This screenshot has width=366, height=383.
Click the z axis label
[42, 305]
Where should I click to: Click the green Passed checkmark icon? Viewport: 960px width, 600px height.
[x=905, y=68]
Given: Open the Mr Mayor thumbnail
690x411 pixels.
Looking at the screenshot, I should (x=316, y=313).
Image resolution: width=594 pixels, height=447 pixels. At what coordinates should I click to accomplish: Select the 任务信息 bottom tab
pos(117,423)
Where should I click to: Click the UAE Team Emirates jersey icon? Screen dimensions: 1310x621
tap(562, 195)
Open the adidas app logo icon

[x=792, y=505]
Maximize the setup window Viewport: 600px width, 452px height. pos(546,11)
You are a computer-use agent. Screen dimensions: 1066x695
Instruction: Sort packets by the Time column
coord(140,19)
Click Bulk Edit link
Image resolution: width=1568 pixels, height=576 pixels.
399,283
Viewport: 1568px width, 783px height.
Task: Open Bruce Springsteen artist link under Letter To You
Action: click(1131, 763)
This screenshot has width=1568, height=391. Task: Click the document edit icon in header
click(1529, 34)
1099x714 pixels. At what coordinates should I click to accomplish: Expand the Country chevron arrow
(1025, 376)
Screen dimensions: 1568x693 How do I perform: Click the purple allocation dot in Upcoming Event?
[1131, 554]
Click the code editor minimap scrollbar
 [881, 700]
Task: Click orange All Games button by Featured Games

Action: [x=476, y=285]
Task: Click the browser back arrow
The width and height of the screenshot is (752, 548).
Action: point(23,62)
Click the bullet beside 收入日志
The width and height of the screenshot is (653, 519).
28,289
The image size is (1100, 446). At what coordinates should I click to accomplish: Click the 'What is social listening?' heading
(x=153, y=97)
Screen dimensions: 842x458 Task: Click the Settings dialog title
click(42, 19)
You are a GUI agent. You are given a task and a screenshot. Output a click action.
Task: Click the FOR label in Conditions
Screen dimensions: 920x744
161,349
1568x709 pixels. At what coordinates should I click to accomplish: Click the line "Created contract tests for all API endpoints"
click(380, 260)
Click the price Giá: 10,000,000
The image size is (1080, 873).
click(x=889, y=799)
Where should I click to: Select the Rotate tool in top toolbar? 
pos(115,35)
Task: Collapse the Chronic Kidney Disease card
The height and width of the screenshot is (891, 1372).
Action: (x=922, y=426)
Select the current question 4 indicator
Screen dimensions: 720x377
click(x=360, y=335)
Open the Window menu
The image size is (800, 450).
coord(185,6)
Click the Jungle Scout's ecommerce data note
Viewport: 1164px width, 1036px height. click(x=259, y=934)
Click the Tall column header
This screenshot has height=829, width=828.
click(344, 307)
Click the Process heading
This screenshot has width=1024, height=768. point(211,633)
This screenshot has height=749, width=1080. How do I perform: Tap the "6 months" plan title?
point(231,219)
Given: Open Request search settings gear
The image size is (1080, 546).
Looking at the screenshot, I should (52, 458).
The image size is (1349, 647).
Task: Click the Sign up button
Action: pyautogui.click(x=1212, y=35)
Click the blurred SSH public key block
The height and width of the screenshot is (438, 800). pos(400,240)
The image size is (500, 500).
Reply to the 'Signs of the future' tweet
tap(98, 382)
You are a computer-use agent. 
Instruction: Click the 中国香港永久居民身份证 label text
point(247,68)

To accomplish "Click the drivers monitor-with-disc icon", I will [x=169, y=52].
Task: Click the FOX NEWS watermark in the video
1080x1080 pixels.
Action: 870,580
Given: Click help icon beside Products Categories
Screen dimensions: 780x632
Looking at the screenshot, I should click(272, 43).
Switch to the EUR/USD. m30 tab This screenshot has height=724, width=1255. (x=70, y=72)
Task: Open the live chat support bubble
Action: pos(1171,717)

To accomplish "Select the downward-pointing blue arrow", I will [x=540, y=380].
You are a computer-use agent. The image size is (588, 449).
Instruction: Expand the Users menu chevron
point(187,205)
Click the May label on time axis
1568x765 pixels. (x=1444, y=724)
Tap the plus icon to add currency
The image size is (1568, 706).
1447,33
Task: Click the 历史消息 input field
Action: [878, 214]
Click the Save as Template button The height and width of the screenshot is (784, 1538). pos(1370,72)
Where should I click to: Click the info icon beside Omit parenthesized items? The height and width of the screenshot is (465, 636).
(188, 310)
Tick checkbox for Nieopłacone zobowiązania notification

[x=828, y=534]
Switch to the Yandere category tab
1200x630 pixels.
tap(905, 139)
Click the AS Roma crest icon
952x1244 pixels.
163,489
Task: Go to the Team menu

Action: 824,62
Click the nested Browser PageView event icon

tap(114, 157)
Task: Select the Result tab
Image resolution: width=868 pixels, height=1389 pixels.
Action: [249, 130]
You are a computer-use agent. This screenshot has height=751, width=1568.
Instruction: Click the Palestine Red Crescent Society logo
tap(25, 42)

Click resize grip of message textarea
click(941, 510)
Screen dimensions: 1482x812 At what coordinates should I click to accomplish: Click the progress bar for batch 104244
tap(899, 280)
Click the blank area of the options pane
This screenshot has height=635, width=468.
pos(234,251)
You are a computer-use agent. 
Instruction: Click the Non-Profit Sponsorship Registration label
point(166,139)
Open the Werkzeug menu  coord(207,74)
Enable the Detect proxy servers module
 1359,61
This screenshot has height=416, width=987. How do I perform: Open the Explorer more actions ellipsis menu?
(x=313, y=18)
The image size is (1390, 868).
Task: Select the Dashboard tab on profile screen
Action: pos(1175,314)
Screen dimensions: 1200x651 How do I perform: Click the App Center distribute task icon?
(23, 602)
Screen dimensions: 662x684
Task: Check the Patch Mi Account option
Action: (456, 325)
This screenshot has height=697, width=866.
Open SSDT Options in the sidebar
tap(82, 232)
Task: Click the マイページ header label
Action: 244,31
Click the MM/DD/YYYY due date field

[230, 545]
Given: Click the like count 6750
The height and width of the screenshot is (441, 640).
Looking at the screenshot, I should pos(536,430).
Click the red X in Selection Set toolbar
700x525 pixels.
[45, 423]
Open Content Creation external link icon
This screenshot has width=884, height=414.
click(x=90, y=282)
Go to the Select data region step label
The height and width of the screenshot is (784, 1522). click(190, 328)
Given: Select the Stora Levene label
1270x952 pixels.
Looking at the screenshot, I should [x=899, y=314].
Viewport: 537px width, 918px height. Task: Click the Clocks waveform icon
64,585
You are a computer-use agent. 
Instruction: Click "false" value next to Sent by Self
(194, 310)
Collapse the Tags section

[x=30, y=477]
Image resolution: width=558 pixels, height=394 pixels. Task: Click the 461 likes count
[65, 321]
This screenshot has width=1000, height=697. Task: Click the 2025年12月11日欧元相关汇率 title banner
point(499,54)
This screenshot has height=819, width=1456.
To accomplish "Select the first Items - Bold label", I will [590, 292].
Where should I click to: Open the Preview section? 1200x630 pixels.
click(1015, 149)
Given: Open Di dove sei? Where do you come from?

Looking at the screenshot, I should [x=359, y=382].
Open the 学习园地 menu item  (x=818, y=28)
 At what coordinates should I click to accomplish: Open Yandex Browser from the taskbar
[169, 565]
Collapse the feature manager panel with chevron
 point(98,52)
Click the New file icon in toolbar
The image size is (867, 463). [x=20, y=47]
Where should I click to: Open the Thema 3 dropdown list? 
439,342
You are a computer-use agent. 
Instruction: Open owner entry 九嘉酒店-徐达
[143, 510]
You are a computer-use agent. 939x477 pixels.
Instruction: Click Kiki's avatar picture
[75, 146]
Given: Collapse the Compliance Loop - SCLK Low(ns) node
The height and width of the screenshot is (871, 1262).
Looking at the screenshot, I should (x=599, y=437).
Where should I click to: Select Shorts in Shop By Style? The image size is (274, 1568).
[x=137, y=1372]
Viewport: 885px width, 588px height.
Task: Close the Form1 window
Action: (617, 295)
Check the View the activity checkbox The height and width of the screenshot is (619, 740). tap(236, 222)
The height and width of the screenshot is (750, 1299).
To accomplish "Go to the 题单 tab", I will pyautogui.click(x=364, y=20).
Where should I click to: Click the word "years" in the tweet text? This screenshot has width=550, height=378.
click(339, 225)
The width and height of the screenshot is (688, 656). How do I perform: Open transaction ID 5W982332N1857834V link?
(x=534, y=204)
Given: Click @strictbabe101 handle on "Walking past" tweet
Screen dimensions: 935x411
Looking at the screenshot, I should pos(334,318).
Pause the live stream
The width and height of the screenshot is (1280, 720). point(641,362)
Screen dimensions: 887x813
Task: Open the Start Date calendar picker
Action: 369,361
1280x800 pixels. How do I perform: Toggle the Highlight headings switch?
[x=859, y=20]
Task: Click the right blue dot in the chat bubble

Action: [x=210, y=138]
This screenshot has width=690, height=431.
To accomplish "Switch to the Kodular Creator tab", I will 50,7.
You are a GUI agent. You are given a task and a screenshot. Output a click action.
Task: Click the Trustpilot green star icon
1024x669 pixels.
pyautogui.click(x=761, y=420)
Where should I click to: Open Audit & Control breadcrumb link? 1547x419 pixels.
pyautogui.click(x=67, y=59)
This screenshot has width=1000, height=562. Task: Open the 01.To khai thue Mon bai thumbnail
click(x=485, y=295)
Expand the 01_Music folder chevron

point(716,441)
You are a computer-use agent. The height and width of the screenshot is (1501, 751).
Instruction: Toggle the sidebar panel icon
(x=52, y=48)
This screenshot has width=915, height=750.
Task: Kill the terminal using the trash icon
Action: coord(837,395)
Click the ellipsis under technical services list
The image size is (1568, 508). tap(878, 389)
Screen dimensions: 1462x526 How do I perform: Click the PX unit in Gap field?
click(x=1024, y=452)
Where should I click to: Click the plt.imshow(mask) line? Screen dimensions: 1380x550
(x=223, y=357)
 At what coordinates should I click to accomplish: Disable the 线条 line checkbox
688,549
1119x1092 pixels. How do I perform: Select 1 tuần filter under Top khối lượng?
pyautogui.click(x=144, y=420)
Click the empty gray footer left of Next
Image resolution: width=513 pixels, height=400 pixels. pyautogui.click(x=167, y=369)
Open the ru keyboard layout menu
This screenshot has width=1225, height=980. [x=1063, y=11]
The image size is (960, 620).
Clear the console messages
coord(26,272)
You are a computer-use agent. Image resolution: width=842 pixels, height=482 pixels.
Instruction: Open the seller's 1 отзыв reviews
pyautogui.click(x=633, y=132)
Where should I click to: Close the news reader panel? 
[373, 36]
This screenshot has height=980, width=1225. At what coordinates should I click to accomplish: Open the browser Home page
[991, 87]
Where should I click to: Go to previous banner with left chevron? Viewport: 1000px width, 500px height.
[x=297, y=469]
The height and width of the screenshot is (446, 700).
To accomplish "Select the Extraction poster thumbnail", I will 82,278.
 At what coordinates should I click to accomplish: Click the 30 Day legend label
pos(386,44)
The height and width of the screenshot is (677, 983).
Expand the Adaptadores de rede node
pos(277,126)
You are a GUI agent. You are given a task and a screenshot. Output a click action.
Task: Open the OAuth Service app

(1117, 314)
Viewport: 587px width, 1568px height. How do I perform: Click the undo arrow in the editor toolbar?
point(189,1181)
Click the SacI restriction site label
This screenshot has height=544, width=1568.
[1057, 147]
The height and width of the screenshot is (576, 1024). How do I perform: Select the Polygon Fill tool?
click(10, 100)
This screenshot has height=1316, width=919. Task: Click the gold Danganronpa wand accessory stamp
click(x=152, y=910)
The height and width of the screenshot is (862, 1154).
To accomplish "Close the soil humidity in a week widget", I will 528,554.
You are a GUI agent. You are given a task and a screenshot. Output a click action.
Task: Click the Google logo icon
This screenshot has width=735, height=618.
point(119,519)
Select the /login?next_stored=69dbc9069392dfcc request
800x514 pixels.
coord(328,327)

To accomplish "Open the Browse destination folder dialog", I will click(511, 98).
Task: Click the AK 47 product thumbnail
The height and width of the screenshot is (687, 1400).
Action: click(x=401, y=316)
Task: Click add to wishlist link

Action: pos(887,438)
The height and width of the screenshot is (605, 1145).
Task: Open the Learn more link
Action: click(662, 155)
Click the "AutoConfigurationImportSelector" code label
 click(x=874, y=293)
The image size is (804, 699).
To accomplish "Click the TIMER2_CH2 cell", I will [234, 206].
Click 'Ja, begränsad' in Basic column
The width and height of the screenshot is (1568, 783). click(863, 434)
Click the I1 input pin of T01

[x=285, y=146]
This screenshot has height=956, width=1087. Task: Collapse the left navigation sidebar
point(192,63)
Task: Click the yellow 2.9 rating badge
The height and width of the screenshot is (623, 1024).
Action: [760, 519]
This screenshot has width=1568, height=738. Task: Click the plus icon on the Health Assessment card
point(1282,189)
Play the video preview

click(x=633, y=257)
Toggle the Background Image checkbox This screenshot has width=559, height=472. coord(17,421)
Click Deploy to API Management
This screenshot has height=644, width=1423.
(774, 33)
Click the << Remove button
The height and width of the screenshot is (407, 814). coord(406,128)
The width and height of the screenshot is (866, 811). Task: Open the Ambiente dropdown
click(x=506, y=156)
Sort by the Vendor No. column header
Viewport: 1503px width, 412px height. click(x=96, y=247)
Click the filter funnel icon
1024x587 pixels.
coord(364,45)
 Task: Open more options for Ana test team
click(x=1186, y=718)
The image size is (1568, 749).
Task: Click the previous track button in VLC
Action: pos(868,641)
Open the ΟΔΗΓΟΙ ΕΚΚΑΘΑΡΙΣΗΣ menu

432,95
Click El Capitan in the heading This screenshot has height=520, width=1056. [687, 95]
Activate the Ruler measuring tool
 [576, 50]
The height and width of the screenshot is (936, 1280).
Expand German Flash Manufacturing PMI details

_Instructions to follow_
Would you print exactly, and only, the lines of the data above from the line with "Click resize grip of message textarea" through the line with "Click the blank area of the options pane", inclusive?

_Your response_
Click resize grip of message textarea
click(941, 510)
Screen dimensions: 1482x812 At what coordinates should I click to accomplish: Click the progress bar for batch 104244
tap(899, 280)
Click the blank area of the options pane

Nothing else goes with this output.